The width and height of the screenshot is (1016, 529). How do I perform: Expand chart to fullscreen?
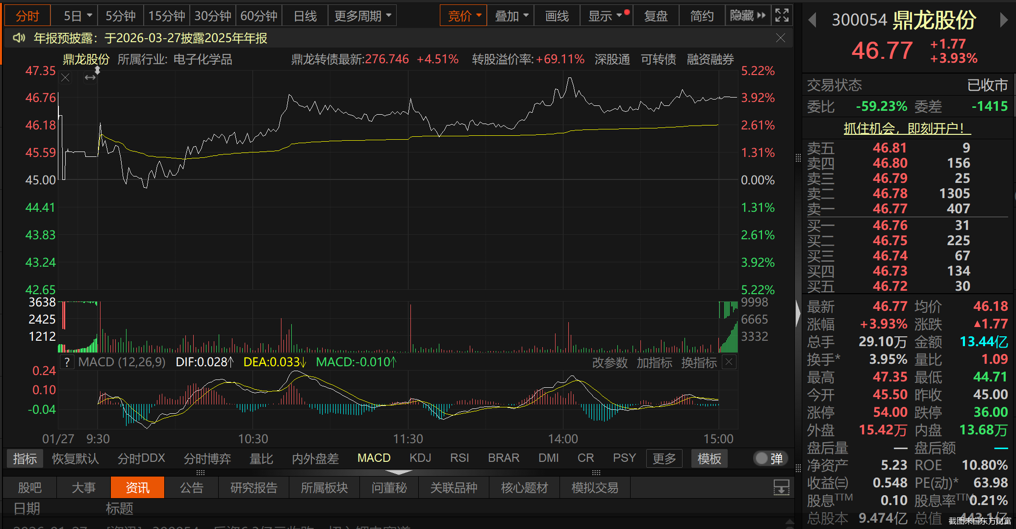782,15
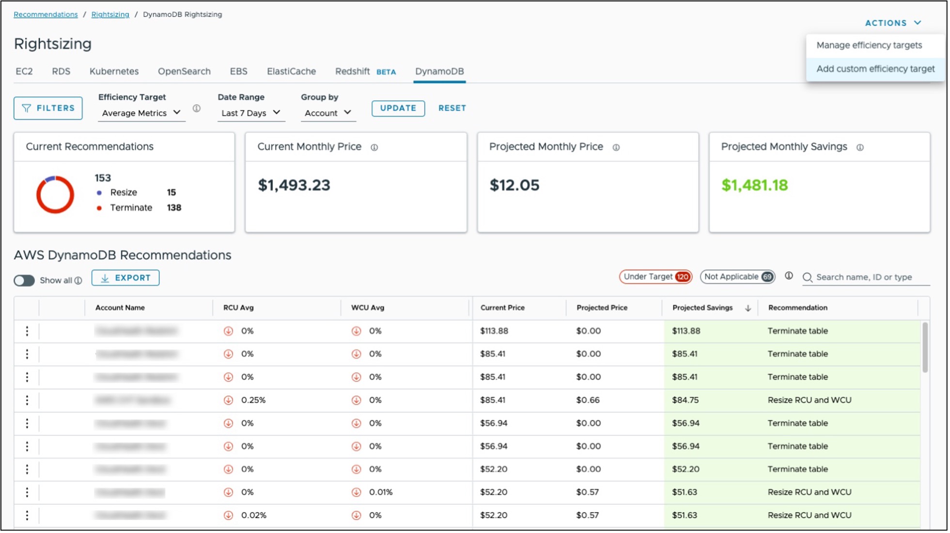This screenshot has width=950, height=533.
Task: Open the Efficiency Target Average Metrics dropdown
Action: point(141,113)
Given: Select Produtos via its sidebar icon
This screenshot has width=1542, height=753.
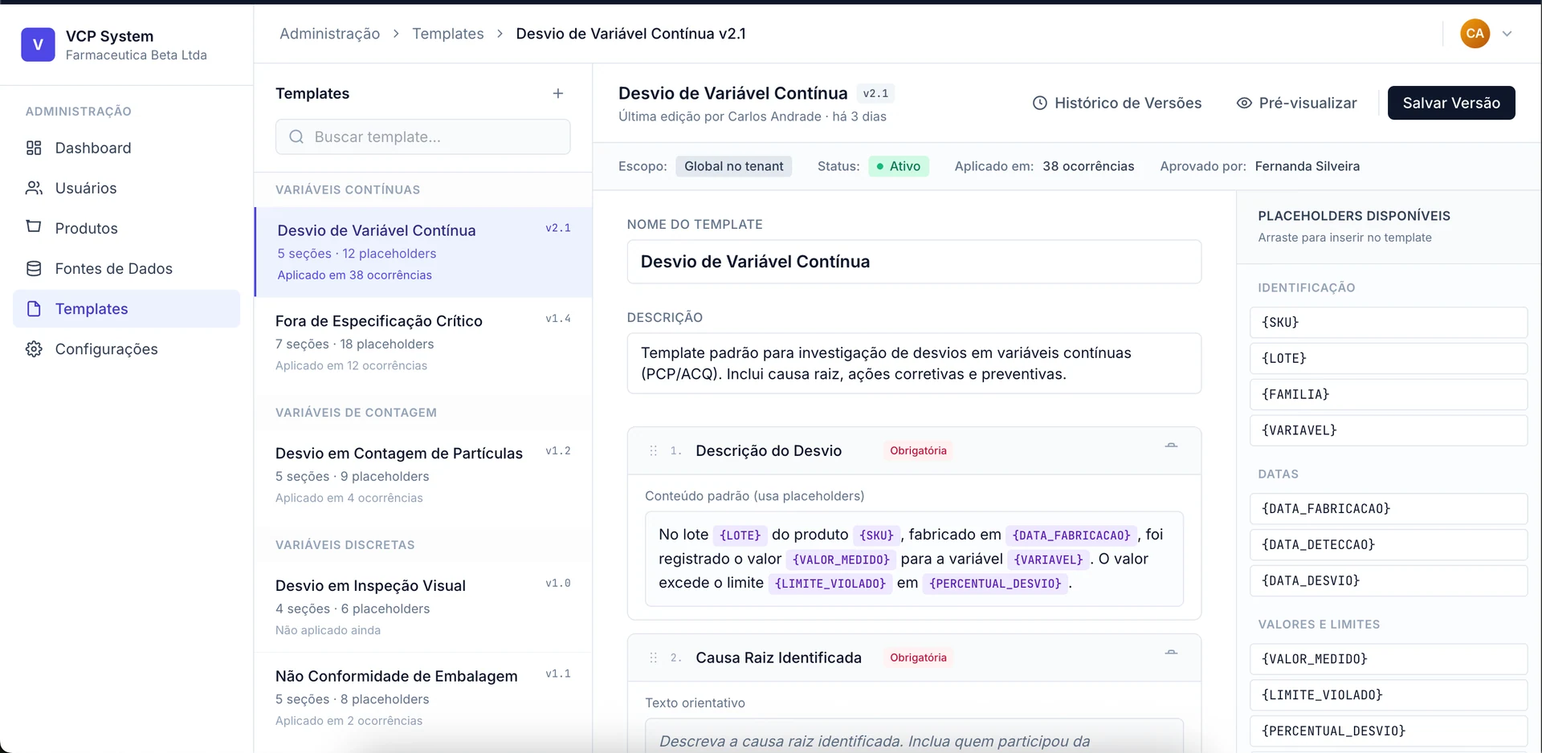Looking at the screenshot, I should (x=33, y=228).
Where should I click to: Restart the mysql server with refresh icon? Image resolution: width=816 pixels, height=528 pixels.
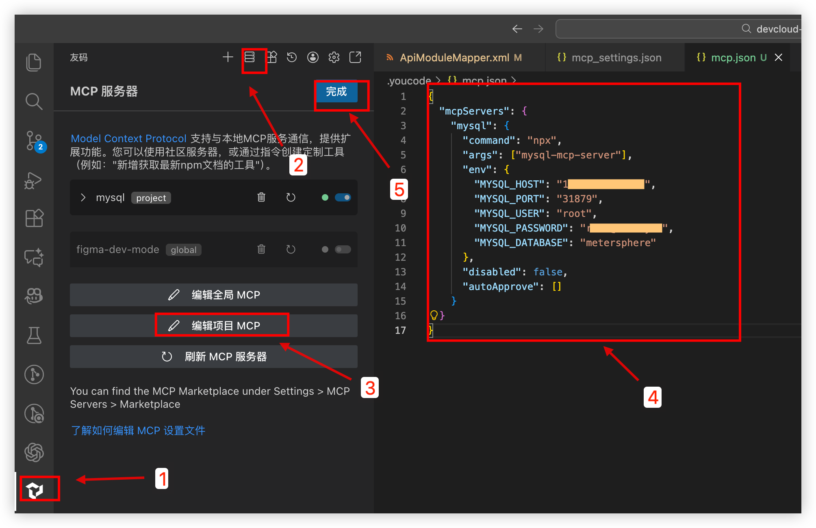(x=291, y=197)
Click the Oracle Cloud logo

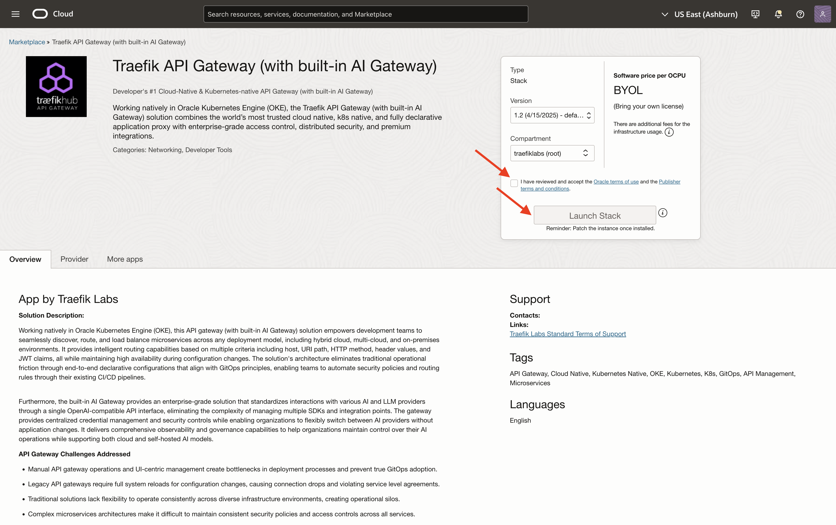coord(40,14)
★ ★ ★ ★
Transcribe every entry exactly, leaving out the pictures.

§ **Finished task**
The width and height of the screenshot is (1016, 529). How do I perform: Expand chart to fullscreen?
782,15
This screenshot has width=950, height=533.
Task: Open the Efficiency Target Average Metrics dropdown
Action: point(141,113)
Given: Select Produtos via its sidebar icon
This screenshot has width=1542, height=753.
Looking at the screenshot, I should (x=33, y=228).
Where should I click to: Restart the mysql server with refresh icon? Image resolution: width=816 pixels, height=528 pixels.
(x=291, y=197)
Click the Oracle Cloud logo

coord(40,14)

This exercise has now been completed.